Scaling toward large fleets (design target: 600k+ devices, e.g. Teltonika FMC920 class)

Platform-wide capacity goals (including ~40M users on the application plane) are summarized in ../PLATFORM-MASTER.md. This document focuses on the telematics ingest path (TCP gateway, parsers, storage, observability).

TCP gateway horizontal scaling

  • Run multiple telematics-gateway instances behind a TCP load balancer.
  • Use session affinity (sticky) so the same IMEI lands on the same node while the TCP connection stays open.

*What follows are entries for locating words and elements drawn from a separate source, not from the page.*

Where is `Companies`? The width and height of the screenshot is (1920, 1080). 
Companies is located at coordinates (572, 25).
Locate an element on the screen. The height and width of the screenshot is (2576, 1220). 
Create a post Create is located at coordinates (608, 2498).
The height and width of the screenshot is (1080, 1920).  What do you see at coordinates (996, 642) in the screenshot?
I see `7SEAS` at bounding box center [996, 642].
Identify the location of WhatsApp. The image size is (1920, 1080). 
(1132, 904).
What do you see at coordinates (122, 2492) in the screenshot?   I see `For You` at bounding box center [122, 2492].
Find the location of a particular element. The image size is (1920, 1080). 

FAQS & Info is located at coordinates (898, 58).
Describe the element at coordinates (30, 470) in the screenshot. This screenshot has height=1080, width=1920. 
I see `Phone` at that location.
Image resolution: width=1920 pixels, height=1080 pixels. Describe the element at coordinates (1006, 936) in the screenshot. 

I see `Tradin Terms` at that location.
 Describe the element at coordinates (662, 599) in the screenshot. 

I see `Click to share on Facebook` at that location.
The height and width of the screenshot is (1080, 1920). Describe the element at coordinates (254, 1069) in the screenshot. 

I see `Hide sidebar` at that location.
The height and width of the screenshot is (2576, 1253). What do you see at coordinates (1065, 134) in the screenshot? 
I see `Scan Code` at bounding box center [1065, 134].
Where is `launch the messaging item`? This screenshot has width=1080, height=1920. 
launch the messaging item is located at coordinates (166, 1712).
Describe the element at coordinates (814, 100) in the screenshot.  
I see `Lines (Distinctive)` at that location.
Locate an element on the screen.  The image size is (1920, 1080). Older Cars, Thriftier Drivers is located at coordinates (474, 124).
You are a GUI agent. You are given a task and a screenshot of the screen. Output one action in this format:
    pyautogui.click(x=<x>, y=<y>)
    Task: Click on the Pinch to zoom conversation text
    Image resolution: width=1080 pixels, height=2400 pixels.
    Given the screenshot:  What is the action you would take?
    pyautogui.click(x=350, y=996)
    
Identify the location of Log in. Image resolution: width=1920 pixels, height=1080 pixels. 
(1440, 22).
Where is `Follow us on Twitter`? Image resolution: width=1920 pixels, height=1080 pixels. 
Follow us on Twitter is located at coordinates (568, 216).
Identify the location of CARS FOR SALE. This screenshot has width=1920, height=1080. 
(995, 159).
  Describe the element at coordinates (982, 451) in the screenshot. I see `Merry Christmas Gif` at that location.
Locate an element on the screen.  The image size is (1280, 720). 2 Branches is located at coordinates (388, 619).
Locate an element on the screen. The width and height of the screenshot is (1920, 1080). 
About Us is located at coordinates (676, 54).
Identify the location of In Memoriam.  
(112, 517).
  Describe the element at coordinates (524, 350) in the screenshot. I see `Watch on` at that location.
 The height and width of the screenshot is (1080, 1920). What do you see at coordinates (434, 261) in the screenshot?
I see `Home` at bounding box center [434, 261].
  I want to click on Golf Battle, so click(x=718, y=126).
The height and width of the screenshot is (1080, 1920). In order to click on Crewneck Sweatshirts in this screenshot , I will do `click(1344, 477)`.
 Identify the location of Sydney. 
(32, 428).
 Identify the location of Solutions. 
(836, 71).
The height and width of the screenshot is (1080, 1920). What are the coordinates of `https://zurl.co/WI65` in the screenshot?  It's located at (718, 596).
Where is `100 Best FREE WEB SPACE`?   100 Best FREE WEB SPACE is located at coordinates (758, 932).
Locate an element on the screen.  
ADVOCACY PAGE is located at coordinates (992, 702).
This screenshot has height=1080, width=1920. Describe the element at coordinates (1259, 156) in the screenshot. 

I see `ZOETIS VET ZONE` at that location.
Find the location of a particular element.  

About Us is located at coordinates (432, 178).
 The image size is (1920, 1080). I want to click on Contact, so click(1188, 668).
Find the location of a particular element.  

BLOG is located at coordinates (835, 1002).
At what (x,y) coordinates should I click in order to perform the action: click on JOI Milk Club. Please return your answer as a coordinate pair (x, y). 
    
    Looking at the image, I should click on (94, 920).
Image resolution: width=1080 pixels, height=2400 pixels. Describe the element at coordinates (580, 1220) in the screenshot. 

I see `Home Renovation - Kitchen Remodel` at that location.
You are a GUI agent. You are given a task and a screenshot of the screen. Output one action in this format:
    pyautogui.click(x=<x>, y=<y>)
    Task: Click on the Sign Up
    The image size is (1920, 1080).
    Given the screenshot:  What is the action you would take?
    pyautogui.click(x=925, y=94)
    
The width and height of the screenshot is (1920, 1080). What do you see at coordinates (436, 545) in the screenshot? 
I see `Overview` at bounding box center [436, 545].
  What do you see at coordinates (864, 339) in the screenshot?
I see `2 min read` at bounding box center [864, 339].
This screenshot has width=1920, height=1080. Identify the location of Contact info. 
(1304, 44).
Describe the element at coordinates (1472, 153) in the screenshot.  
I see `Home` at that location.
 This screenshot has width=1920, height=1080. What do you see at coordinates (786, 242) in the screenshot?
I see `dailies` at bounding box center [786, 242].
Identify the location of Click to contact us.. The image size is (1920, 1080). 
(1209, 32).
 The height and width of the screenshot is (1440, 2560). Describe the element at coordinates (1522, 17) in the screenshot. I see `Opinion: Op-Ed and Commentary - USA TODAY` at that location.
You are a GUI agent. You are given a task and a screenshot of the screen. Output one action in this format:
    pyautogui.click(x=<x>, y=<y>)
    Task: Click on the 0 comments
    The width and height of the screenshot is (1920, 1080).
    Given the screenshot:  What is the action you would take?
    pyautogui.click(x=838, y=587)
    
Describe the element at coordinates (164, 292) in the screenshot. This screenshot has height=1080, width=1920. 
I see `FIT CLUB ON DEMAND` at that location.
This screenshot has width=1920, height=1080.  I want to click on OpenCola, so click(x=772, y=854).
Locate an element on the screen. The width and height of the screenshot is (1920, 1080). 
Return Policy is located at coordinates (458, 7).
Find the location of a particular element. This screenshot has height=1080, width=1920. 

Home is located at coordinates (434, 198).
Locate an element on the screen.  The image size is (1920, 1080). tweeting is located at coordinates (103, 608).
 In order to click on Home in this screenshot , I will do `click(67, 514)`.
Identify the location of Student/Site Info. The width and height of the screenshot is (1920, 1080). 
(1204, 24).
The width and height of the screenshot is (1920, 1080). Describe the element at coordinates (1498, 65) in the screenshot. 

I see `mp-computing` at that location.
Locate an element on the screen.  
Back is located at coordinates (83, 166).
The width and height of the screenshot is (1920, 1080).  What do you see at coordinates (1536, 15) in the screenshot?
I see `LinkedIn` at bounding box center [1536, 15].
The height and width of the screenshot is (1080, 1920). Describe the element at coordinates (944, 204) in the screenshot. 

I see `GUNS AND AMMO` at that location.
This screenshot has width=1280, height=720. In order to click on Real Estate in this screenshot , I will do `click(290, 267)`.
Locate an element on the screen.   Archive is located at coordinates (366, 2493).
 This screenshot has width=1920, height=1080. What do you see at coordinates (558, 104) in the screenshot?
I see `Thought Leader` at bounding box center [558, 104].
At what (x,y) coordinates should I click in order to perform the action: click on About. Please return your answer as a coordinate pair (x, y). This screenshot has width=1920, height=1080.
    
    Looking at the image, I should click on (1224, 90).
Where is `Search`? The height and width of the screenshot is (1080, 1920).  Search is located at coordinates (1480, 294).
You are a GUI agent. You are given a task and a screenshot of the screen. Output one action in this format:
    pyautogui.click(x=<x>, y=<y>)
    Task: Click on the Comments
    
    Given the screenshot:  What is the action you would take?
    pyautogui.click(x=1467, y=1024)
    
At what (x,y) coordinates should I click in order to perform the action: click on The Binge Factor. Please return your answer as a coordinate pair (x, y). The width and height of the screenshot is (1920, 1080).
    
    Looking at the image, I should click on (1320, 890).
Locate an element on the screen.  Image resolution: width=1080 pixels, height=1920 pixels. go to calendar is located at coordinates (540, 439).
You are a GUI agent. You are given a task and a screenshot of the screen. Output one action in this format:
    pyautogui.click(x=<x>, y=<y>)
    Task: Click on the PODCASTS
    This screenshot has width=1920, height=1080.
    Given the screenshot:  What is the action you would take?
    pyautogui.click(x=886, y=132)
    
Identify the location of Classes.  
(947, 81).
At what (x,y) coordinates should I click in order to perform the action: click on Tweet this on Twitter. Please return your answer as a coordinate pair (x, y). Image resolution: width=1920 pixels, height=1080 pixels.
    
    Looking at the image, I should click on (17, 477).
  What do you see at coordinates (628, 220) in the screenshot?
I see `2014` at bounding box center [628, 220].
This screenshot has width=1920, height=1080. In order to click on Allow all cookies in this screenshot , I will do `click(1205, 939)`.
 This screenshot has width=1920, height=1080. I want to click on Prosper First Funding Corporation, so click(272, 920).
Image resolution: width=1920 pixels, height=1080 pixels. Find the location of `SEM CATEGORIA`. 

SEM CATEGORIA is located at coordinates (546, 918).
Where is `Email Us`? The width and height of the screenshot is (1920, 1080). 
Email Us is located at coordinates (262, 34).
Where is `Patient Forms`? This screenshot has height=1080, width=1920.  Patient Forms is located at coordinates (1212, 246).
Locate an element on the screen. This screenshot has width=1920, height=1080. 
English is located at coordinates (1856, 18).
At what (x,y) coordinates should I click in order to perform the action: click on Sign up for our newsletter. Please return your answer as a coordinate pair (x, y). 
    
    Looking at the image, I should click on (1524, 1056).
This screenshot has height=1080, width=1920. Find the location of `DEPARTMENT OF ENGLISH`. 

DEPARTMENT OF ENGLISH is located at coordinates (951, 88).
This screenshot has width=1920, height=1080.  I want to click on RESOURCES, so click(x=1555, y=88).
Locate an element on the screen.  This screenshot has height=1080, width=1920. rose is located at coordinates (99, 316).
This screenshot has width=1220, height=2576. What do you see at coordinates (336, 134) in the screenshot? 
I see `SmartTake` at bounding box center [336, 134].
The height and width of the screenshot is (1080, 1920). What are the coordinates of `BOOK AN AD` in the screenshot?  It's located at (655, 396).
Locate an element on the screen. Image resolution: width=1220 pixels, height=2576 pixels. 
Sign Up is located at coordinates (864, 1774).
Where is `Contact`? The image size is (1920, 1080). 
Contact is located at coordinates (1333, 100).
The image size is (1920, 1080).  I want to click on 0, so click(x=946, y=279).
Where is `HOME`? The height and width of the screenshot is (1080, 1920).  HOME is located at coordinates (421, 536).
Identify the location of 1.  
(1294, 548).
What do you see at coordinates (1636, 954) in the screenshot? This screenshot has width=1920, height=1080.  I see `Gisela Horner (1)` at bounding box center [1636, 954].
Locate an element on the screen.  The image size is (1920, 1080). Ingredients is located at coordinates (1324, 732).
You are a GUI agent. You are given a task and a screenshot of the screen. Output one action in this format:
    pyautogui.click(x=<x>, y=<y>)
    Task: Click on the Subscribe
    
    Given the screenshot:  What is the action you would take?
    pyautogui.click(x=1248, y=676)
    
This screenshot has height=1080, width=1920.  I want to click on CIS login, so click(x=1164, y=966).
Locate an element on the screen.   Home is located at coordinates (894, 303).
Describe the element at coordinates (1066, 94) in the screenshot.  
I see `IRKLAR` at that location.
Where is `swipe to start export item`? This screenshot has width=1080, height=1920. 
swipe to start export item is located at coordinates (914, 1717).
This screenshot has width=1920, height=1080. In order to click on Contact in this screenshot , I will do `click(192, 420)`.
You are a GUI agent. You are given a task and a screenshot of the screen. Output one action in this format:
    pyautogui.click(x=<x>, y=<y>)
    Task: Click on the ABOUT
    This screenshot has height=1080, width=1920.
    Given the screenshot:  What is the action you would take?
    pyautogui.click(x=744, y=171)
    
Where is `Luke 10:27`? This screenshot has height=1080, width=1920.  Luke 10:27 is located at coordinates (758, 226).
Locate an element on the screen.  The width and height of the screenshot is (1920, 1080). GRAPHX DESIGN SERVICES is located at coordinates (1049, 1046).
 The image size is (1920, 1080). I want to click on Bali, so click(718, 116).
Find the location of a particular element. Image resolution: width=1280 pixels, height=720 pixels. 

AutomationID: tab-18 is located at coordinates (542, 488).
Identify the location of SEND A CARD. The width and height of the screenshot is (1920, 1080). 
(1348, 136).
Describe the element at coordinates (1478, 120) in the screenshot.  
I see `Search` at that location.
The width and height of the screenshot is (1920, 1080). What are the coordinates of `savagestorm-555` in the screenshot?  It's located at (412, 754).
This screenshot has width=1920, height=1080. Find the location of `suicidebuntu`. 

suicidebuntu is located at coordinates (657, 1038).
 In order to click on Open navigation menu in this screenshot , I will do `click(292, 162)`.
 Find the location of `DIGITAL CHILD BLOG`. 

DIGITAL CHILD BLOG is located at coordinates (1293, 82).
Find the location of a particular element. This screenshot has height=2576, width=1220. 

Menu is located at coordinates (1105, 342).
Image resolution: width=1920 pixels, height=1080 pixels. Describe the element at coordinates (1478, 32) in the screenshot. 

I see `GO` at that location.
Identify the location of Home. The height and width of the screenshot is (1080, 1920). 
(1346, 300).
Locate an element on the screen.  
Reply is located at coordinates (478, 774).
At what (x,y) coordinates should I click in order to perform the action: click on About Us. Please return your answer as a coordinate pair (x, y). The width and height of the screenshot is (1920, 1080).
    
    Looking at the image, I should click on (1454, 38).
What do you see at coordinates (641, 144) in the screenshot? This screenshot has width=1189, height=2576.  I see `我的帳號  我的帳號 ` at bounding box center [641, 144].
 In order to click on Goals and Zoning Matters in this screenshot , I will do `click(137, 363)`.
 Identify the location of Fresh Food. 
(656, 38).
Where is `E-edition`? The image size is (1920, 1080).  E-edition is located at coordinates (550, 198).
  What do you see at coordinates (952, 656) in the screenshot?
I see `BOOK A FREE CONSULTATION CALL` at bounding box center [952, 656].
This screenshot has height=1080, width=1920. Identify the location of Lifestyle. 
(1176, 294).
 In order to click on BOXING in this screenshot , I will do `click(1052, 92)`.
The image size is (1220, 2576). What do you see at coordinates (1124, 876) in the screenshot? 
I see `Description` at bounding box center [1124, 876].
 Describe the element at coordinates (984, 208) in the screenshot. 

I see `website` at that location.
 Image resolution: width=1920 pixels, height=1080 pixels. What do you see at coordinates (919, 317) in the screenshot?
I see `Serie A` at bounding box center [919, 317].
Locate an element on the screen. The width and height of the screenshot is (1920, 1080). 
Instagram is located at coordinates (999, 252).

If a node dies, devices reconnect — design parsers to be stateless except per-socket buffer.

Database

  • Partition or use TimescaleDB for device_positions by time.
  • Archive cold data to object storage if compliance allows.
  • Use read replicas for reporting APIs; writes stay on primary (or sharded by tenant in multi-tenant designs).

Metrics and SLOs

The gateway exposes Prometheus-style metrics on METRICS_PORT (default 9092):

  • telematics_tcp_connections_total
  • telematics_avl_records_total
  • telematics_parse_errors_total
  • telematics_imei_rejected_total

Define SLOs such as: p99 ingest latency < 2s from TCP receive to DB commit in steady state.

Backpressure

  • Per-socket maximum buffer size (gateway drops/reset on abuse).
  • Rate limits at network edge (firewall, cloud security group).
  • Queue depth alerts on device_commands if commands back up.

Multi-tenant (future)

  • Add tenant_id to devices and enforce row-level security in PostgreSQL.
  • Separate API scopes per tenant; never mix data in dashboards.

What not to optimize prematurely

  • Full Codec parity with vendor cloud before you have staging device volume and packet captures.